A preclinical study showed that suppression of DNA repair proteins involved in homologous recombination repair by siRNA in HeLa cells increased their sensitivity to TAS-114 combined with the 5-FU metabolite 5-fluoro-2′-deoxyuridine [23]. In this study, the expression level of BRCA1 in patients with CR, PR, or SD was lower than that in patients with PD. These results suggest that patients with low BRCA1 level may be more sensitive to TAS-114 with S-1 than those with high BRCA1 level. Further examination is required because the analysis set in this study included various tumor types and various doses of TAS-114 and S-1.

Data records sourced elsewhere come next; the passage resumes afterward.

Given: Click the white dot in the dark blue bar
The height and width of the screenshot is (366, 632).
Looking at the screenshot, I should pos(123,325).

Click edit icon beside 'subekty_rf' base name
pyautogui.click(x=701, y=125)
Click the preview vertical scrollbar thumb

While combination therapy consisting of S-1 and other chemotherapeutic agents has been proven to be clinically effective, the efficacy of that combination could be limited given the emergence of resistance to 5-FU. Previous studies have reported that dUTPase may be one of the causal factors for resistance to 5-FU-based chemotherapies [11, 24]. In the present study, both 5-FU naïve and refractory patients showed clinical benefits when receiving S-1 combined with TAS-114. Altogether, this evidence suggests that inhibition of dUTPase may be a novel approach in enhancing the activity of 5-FU-based chemotherapy.

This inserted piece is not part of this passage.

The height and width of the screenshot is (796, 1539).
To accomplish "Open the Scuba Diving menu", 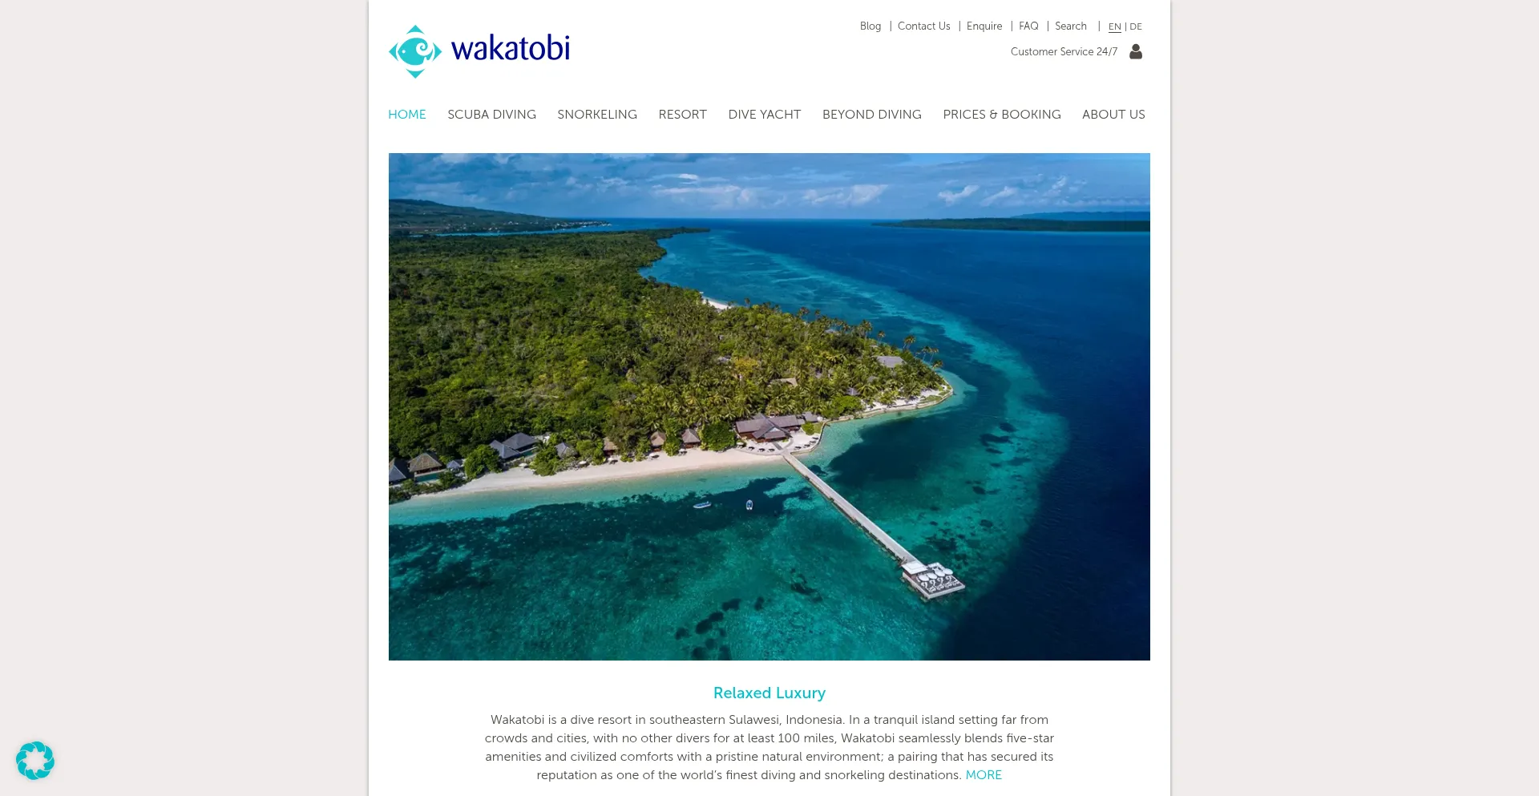I will (491, 115).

Our study had a small sample size and only Japanese patients were enrolled. In Caucasians and East Asians, different tolerability for fluoropyrimidines was reported despite similar PK profiles in the two populations [25, 26]. A phase 1 trial in Europe investigated the tolerability of the combination therapy in European patients with advanced solid tumors, and it suggested that the combination therapy had a tolerable safety profile consistent with that in Japanese patients [27]. Furthermore, as S-1 exerts its own anti-tumor effect [18,19,20, 28,29,30,31], the contribution of TAS-114 to the anti-tumor effect needs to be confirmed in further studies. Currently, two phase 2 studies are underway to evaluate the contribution of TAS-114 to the antitumor effect of S-1: a randomized, international phase 2 study of TAS-114 plus S-1 vs. S-1 monotherapy in patients with NSCLC who are 5-FU naïve (ClinicalTrials.gov Identifier: NCT02855125) and a phase 2 study evaluating the efficacy and safety of TAS-114 plus S-1 in patients with gastric cancer previously treated with 5-FU (UMIN Clinical Trials Registry Identifier: UMIN000028329).

In summary, the RD was determined to be TAS-114 240 mg/m2 plus S-1 30 mg/m2. Combined treatment with TAS-114 and S-1 was well tolerated, safe, and potentially effective for patients with advanced solid tumors.